WORK INSTRUCTIONS:
Find the line with "[menuitem] (90, 32)" in the records below. Copy it and every line after it, up to and including the line with "HOME (75, 1162)".

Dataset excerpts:
# # # # #

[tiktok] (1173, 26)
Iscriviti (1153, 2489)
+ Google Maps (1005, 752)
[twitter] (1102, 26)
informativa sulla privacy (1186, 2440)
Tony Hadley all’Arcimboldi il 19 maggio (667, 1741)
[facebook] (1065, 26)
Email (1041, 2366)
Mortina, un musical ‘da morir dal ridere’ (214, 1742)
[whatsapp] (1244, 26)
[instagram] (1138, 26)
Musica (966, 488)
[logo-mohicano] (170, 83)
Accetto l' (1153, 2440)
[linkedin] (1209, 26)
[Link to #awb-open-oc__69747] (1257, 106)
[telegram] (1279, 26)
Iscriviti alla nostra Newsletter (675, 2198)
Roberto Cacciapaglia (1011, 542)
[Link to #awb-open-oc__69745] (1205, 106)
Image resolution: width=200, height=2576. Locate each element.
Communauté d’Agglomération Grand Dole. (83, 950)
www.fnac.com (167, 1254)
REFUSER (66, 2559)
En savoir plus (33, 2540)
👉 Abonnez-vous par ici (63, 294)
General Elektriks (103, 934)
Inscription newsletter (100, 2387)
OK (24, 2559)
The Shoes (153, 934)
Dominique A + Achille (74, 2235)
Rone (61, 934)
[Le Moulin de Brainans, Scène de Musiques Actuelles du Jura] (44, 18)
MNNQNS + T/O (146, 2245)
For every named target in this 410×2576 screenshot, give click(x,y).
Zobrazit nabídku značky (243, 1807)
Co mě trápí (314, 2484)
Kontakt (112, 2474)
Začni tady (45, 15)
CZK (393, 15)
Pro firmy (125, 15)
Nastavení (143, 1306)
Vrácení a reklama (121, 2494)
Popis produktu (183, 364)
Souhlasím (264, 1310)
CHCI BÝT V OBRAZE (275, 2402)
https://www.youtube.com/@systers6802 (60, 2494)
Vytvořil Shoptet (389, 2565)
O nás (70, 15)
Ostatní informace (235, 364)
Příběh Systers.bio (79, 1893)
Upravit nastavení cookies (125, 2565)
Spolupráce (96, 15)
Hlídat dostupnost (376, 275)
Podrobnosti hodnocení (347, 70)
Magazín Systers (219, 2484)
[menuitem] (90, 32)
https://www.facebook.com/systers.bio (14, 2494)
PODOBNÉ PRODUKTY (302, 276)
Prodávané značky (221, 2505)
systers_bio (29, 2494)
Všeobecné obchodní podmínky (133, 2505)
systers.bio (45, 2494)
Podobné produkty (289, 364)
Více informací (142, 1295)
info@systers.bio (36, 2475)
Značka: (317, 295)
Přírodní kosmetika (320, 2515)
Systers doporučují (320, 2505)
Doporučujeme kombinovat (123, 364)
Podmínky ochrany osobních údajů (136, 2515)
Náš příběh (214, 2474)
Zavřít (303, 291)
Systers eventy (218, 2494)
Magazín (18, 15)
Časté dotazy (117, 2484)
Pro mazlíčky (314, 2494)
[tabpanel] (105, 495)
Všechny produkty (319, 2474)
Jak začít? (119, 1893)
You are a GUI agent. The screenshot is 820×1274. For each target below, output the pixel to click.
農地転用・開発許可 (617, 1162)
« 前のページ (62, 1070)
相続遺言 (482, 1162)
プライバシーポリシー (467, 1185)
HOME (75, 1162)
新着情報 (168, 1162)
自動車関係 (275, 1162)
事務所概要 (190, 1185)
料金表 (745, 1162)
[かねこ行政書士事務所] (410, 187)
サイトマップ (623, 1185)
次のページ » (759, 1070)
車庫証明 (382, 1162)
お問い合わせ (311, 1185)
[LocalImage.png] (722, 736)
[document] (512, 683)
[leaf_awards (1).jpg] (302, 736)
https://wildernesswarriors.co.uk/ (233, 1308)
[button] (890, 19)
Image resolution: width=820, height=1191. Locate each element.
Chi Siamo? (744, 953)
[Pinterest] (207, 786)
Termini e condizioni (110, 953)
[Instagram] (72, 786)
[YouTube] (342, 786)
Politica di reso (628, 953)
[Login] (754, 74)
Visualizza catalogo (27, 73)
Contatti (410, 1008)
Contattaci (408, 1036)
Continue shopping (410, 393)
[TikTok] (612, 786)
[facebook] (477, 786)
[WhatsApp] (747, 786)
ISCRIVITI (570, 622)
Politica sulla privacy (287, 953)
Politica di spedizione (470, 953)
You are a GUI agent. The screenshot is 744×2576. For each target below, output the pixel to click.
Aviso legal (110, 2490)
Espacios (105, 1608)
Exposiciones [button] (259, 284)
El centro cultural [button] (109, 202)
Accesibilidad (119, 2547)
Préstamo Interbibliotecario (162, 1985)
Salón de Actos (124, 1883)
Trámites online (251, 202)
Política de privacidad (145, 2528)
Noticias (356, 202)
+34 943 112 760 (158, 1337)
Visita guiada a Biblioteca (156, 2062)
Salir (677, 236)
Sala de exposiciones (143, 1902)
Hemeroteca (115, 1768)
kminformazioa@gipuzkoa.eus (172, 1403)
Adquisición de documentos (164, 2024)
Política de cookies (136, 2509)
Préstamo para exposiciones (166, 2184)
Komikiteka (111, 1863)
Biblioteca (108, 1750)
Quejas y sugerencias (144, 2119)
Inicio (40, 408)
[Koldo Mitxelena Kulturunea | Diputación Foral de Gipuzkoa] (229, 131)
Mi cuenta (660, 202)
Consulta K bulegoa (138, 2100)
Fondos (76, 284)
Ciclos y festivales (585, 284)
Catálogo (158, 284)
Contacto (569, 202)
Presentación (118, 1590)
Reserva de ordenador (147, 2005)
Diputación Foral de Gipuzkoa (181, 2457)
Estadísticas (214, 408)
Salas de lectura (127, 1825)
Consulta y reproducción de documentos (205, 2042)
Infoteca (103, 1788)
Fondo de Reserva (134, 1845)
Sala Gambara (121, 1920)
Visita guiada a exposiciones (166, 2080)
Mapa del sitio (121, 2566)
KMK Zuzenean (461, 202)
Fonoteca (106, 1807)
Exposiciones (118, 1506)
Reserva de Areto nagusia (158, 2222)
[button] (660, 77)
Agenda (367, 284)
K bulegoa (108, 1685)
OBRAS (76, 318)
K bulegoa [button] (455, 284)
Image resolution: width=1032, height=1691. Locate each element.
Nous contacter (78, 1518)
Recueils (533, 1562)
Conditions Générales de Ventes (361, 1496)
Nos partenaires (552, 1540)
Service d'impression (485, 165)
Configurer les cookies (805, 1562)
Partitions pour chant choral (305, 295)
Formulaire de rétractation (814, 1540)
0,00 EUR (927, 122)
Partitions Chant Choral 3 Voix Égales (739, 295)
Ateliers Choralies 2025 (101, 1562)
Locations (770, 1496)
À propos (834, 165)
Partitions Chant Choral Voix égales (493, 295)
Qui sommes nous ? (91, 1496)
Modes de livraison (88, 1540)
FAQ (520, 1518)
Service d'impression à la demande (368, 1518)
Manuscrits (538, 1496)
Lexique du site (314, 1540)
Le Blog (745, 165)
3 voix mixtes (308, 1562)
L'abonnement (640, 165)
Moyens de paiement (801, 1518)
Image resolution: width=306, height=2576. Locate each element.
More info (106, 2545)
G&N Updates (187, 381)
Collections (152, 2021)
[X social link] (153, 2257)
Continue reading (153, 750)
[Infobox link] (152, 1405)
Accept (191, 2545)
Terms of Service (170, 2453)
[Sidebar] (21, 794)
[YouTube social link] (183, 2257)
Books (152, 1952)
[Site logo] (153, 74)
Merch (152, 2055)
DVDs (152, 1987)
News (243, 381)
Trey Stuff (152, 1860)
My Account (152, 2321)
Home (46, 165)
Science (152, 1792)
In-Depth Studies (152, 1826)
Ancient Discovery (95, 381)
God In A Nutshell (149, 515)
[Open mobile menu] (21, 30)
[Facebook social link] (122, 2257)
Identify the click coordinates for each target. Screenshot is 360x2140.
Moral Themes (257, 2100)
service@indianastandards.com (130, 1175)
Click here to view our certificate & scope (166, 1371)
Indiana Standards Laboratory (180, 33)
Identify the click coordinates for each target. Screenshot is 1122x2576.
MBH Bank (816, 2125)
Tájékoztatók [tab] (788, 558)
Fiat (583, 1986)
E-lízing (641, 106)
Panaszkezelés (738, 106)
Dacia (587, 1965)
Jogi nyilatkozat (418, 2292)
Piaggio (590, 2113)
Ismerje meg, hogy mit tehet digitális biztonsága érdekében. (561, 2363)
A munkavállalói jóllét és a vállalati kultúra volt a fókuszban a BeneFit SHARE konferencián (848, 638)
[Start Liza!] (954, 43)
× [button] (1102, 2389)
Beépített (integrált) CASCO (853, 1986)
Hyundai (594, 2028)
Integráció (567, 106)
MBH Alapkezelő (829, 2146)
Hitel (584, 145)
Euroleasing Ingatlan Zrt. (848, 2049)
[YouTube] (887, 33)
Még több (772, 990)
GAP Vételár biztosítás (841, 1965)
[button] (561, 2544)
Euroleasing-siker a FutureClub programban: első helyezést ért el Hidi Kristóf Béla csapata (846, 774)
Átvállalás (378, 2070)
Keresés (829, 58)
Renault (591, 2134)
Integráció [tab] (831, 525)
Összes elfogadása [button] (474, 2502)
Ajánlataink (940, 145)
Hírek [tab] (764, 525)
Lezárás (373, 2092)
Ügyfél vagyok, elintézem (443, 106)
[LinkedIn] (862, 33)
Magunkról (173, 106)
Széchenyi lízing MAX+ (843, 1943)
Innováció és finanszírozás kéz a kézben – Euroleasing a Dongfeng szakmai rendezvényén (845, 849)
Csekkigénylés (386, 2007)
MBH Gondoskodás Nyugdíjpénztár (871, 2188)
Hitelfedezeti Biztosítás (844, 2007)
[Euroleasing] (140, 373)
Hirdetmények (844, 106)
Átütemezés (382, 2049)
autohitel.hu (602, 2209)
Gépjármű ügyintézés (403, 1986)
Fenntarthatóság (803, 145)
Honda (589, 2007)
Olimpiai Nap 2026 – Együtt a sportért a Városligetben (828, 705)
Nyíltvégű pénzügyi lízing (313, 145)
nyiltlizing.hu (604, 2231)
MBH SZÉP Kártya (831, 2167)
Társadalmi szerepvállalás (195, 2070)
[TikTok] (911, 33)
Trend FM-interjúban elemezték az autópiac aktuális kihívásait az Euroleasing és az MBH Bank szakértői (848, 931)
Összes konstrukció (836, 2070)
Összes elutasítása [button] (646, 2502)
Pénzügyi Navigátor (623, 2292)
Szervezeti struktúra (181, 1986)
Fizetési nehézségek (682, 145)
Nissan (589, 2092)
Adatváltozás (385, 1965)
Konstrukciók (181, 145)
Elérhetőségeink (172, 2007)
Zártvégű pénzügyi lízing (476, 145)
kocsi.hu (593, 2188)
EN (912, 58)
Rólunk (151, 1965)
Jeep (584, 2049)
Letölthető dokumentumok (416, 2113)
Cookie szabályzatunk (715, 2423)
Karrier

# # # # #

ANSWER AREA:
[menuitem] (90, 32)
https://www.facebook.com/systers.bio (14, 2494)
PODOBNÉ PRODUKTY (302, 276)
Prodávané značky (221, 2505)
systers_bio (29, 2494)
Všeobecné obchodní podmínky (133, 2505)
systers.bio (45, 2494)
Podobné produkty (289, 364)
Více informací (142, 1295)
info@systers.bio (36, 2475)
Značka: (317, 295)
Přírodní kosmetika (320, 2515)
Systers doporučují (320, 2505)
Doporučujeme kombinovat (123, 364)
Podmínky ochrany osobních údajů (136, 2515)
Náš příběh (214, 2474)
Zavřít (303, 291)
Systers eventy (218, 2494)
Magazín (18, 15)
Časté dotazy (117, 2484)
Pro mazlíčky (314, 2494)
[tabpanel] (105, 495)
Všechny produkty (319, 2474)
Jak začít? (119, 1893)
You are a GUI agent. The screenshot is 820×1274. For each target below, output the pixel to click.
農地転用・開発許可 (617, 1162)
« 前のページ (62, 1070)
相続遺言 (482, 1162)
プライバシーポリシー (467, 1185)
HOME (75, 1162)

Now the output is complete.